Kodak - Bridges' Transition Model example
Not many years ago, Kodak was one of the most important companies in the World.
They controlled practically the entire Camera Market.
- Specially the Photo Reel Market.
But, New Digital Technology appeared…
… And Kodak did not assume the End of its Business Model.
Curiously, they were the ones that invented the First Digital Camera.
- But years passed and they didn’t trusted Enough this new Technology.
First Digital Camera, invented by Kodak in 1975.
We don’t know, to what extent it was possible for them to Adapt completely to this New Technology.
- But what is certain is that they made a terrible mistake by not betting on it at the right time.
We think that, with their Size (at that time) they could have fought Harder.
- And embrace a New Beginning.
Summarizing: What did Kodak make wrong?
- They didn’t Assume an Ending Stage.
- They kept doing what they were already doing.
- They didn’t take seriously the New Things that were coming.
Finally, when the New Beginning arrived for the Entire Market, they were out of it.
- Even if, partly, they invented it.
Summarizing
The Bridges Transition Model is a Tool that helps Companies Face Changes and Seize Opportunities.

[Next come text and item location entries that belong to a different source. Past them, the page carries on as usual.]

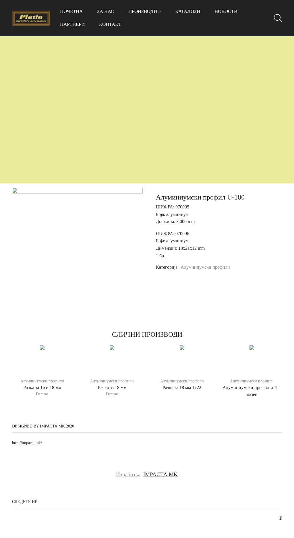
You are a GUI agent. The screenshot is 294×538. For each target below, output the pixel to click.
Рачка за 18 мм (112, 387)
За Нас (105, 11)
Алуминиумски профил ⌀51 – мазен (252, 391)
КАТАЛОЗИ (187, 11)
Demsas (42, 394)
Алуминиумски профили (205, 267)
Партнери (72, 24)
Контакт (110, 24)
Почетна (71, 11)
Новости (225, 11)
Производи (142, 11)
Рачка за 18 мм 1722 (182, 387)
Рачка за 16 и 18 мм (42, 387)
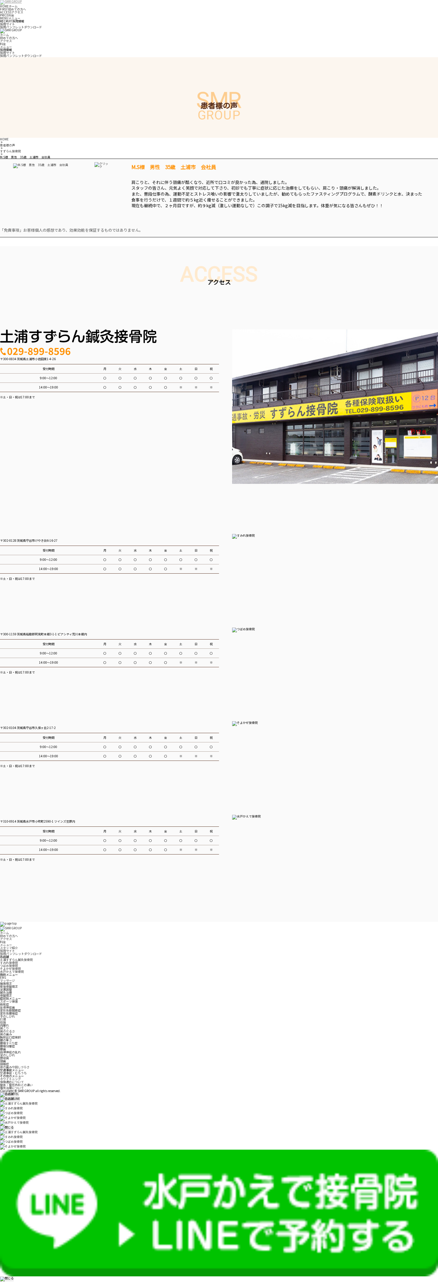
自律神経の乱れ (10, 1052)
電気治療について (12, 1088)
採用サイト (7, 24)
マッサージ (7, 980)
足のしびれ (7, 1055)
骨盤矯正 (6, 995)
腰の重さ (6, 1040)
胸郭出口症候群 (10, 1037)
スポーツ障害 (9, 1001)
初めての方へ (13, 9)
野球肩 (4, 1058)
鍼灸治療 (6, 992)
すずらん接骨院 (10, 151)
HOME (4, 139)
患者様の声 (7, 145)
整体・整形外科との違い (16, 1085)
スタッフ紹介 (9, 947)
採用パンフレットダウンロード (21, 27)
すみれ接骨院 (9, 962)
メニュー (10, 18)
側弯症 (4, 1004)
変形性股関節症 (10, 1010)
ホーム (9, 6)
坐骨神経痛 (7, 1007)
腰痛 (3, 1049)
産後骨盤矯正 (9, 986)
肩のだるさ (7, 1031)
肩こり (4, 1028)
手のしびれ (7, 1016)
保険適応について (12, 1082)
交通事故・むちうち (13, 1073)
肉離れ (4, 1025)
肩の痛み (6, 1034)
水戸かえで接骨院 (12, 971)
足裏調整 (6, 989)
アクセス (11, 12)
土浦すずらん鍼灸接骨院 (16, 959)
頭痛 (3, 1061)
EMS (3, 977)
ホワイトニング (10, 1079)
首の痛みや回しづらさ (14, 1067)
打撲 (3, 1019)
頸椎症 (4, 1064)
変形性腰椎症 (9, 1013)
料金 (7, 15)
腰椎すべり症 (9, 1043)
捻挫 (3, 1022)
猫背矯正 (6, 983)
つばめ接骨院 (9, 965)
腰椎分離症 (7, 1046)
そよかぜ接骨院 (10, 968)
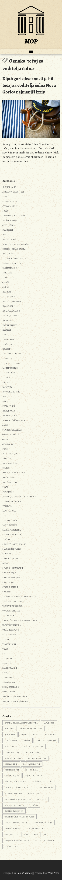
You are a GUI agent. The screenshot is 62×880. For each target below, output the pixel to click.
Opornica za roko (10, 434)
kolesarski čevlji (31, 764)
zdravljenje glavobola (46, 840)
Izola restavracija (11, 311)
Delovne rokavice (10, 239)
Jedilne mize (8, 320)
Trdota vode (8, 615)
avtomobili (10, 735)
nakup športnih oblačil (16, 782)
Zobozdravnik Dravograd (14, 696)
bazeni (24, 735)
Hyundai (6, 292)
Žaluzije (6, 663)
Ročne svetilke (9, 525)
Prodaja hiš (8, 492)
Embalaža (7, 273)
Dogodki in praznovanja (13, 249)
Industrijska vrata (11, 301)
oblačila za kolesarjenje (16, 788)
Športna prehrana (11, 577)
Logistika (7, 387)
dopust (27, 741)
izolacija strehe (34, 752)
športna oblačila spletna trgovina (21, 723)
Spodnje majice (9, 572)
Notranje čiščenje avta (13, 420)
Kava (4, 334)
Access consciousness (13, 192)
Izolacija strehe (10, 315)
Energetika (8, 277)
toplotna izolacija (43, 823)
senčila (34, 805)
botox (36, 735)
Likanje (6, 382)
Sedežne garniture (11, 534)
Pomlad (6, 468)
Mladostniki (8, 406)
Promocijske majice (11, 501)
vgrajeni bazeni (36, 829)
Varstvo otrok (9, 634)
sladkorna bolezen (14, 811)
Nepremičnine (9, 415)
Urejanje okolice (10, 630)
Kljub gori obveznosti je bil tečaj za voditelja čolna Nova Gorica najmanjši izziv (29, 85)
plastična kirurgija (43, 788)
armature (9, 729)
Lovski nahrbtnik (11, 392)
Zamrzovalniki (9, 668)
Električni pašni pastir (14, 258)
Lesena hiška (8, 373)
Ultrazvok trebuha (11, 625)
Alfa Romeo (49, 723)
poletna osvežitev (13, 793)
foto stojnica (11, 746)
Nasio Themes (24, 873)
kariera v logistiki (37, 758)
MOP (31, 41)
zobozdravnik (11, 846)
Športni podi (8, 582)
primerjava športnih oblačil (18, 799)
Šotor (5, 563)
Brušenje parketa (11, 220)
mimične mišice (12, 776)
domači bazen (11, 741)
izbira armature (12, 752)
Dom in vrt (7, 253)
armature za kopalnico (31, 729)
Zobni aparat (8, 692)
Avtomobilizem (9, 201)
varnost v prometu (14, 829)
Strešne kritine (10, 587)
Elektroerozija (9, 268)
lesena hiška (31, 770)
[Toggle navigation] (31, 51)
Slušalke (6, 553)
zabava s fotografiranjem (17, 840)
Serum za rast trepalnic (14, 544)
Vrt (4, 653)
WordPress (53, 873)
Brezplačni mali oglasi (13, 215)
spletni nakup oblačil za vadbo (19, 817)
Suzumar (6, 592)
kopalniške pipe (12, 770)
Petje (4, 449)
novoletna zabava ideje (44, 782)
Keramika (7, 344)
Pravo (5, 487)
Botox (5, 211)
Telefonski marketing (13, 601)
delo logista (50, 735)
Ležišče (6, 377)
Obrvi (5, 425)
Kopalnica (7, 358)
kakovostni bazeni (13, 758)
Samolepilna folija (11, 530)
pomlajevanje (34, 793)
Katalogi (6, 330)
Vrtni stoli (7, 658)
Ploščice (6, 458)
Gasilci (5, 287)
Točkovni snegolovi (12, 606)
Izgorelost (7, 306)
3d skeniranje (9, 187)
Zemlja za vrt (8, 682)
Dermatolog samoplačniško (15, 244)
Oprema (6, 439)
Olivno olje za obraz (12, 430)
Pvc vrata (7, 506)
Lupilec (6, 396)
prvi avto (41, 799)
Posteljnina (8, 477)
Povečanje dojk (9, 482)
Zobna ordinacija (10, 687)
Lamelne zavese (9, 368)
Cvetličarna (8, 225)
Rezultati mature (11, 520)
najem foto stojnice (34, 776)
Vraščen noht (9, 644)
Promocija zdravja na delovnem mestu (20, 496)
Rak (4, 515)
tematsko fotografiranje (17, 823)
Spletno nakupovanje (12, 568)
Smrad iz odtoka (10, 558)
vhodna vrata (11, 835)
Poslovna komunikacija (13, 473)
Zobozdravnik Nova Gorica (15, 701)
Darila (5, 234)
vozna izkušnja (31, 835)
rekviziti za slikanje (14, 805)
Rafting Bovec (9, 511)
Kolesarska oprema (11, 353)
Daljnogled (7, 230)
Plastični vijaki (10, 453)
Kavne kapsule (9, 339)
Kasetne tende (9, 325)
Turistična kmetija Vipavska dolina (19, 620)
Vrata (5, 649)
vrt (45, 835)
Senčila (6, 539)
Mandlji (6, 401)
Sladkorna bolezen (11, 549)
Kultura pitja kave (11, 363)
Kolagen (6, 349)
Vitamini (6, 639)
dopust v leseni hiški (46, 741)
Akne (4, 196)
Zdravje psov (8, 677)
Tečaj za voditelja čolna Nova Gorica (20, 596)
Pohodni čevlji (9, 463)
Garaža (5, 282)
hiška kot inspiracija (33, 746)
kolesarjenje (11, 764)
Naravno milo (8, 411)
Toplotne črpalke (11, 611)
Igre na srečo (8, 296)
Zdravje (6, 672)
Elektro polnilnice (11, 263)
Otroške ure (8, 444)
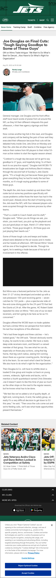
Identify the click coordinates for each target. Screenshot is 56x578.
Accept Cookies (28, 573)
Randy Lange (17, 69)
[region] (28, 549)
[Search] (48, 20)
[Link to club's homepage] (5, 19)
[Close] (52, 525)
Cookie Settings (28, 558)
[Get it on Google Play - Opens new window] (36, 511)
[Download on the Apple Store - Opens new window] (18, 510)
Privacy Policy (33, 553)
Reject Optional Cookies (28, 565)
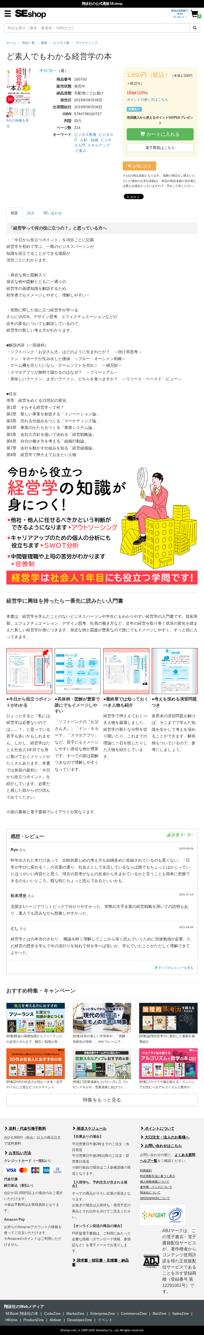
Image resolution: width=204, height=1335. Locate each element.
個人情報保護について (154, 1181)
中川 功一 (48, 70)
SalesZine (180, 1313)
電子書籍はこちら (160, 147)
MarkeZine (75, 1313)
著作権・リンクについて (156, 1186)
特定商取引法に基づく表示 (157, 1176)
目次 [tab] (31, 213)
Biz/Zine (159, 1313)
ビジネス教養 (85, 134)
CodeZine (52, 1313)
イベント (105, 1320)
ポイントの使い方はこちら (147, 100)
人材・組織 (89, 140)
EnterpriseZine (102, 1313)
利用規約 (146, 1170)
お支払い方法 (19, 1153)
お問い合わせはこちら (163, 1146)
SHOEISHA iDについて (155, 1198)
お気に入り (141, 166)
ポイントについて (159, 1128)
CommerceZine (134, 1313)
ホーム (11, 43)
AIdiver (55, 1320)
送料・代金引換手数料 (27, 1128)
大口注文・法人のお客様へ (166, 1137)
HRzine (11, 1320)
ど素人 (80, 150)
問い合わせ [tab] (53, 213)
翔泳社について (150, 1192)
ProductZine (33, 1320)
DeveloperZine (79, 1320)
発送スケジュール (91, 1128)
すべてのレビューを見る (175, 968)
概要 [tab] (14, 213)
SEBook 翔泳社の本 (21, 1313)
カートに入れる (162, 134)
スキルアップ (98, 145)
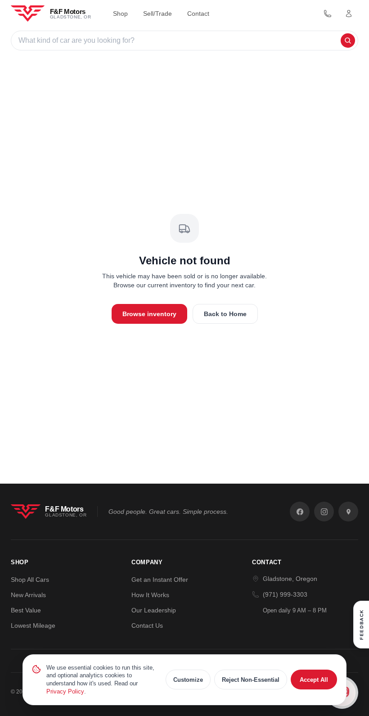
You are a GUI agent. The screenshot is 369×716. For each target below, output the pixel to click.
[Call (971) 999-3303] (328, 13)
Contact (198, 13)
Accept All (314, 679)
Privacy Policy (65, 691)
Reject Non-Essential (250, 679)
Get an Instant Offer (159, 579)
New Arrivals (28, 594)
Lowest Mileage (33, 625)
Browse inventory (149, 313)
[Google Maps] (348, 511)
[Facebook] (300, 511)
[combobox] (178, 40)
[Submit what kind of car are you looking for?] (348, 40)
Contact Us (147, 625)
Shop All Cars (30, 579)
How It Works (150, 594)
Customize (188, 679)
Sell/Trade (157, 13)
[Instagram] (324, 511)
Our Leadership (153, 610)
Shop (120, 13)
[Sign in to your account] (348, 13)
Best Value (26, 610)
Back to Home (225, 313)
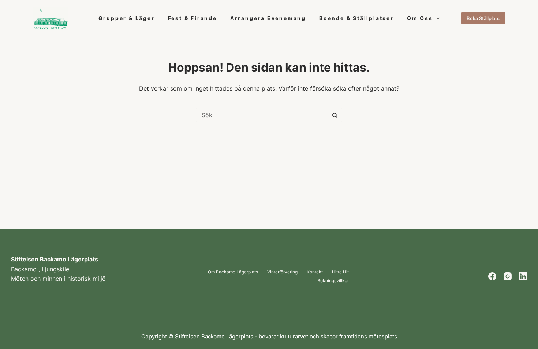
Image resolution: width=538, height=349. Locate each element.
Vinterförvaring (282, 272)
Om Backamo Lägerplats (233, 272)
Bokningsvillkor (333, 281)
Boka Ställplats (483, 18)
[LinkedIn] (523, 276)
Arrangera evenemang (268, 18)
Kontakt (315, 272)
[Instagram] (508, 276)
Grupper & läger (126, 18)
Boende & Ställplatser (356, 18)
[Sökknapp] (334, 115)
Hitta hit (340, 272)
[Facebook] (492, 276)
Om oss (420, 18)
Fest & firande (192, 18)
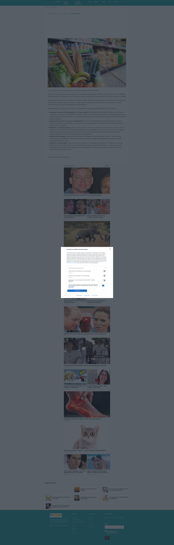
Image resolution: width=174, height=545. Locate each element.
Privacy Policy (95, 295)
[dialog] (87, 272)
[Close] (110, 249)
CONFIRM (77, 290)
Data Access (87, 295)
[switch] (104, 271)
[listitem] (87, 268)
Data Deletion (79, 295)
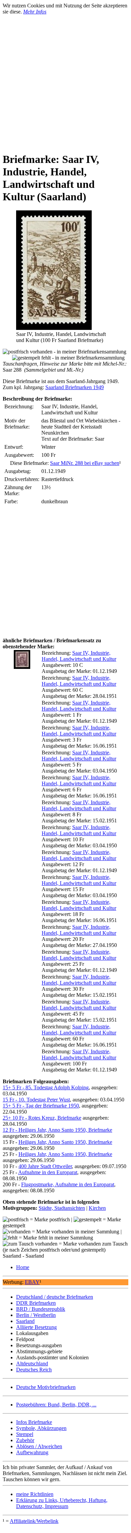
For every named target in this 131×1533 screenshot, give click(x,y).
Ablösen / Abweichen (39, 1446)
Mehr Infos (34, 11)
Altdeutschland (32, 1363)
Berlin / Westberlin (36, 1315)
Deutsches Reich (34, 1369)
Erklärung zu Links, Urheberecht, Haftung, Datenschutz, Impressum (61, 1503)
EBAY (32, 1282)
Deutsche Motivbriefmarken (46, 1387)
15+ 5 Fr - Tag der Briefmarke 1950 (41, 1106)
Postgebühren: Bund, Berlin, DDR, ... (56, 1404)
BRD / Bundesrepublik (40, 1309)
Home (22, 1267)
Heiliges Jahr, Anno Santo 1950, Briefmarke (65, 1142)
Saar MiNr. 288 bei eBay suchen (84, 463)
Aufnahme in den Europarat (47, 1172)
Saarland (25, 1321)
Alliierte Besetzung (36, 1327)
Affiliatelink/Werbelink (34, 1521)
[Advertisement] (65, 80)
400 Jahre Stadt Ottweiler (45, 1166)
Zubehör (25, 1440)
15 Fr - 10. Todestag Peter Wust (36, 1099)
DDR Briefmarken (36, 1303)
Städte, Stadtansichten (62, 1208)
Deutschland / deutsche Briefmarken (54, 1297)
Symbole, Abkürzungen (41, 1428)
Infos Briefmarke (34, 1422)
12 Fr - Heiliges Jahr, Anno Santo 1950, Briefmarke (57, 1130)
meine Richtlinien (34, 1494)
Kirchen (97, 1208)
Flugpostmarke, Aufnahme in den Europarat (67, 1184)
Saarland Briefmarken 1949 (74, 387)
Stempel (24, 1434)
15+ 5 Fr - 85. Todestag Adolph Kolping (46, 1087)
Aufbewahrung (32, 1452)
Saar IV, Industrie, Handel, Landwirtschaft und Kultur (79, 656)
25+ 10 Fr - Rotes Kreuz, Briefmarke (42, 1118)
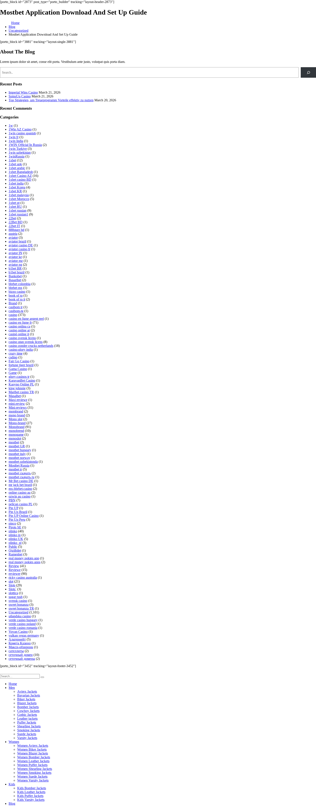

It suggests that every Change goes through 3 Stages:
- Endings: By definition, a Change is always Preceded by an Ending.
- Neutral Zone: Then, there is a time of Uncertainty.
- New Beginnings: Finally, the New is Born and must be fully Embraced.
This Model helps us Remember that we all have to:
- Learn to say Goodbye to what has come to an End.
- Accept Uncertainty.
- Remember that New Beginnings come, and we can take Advantage of them.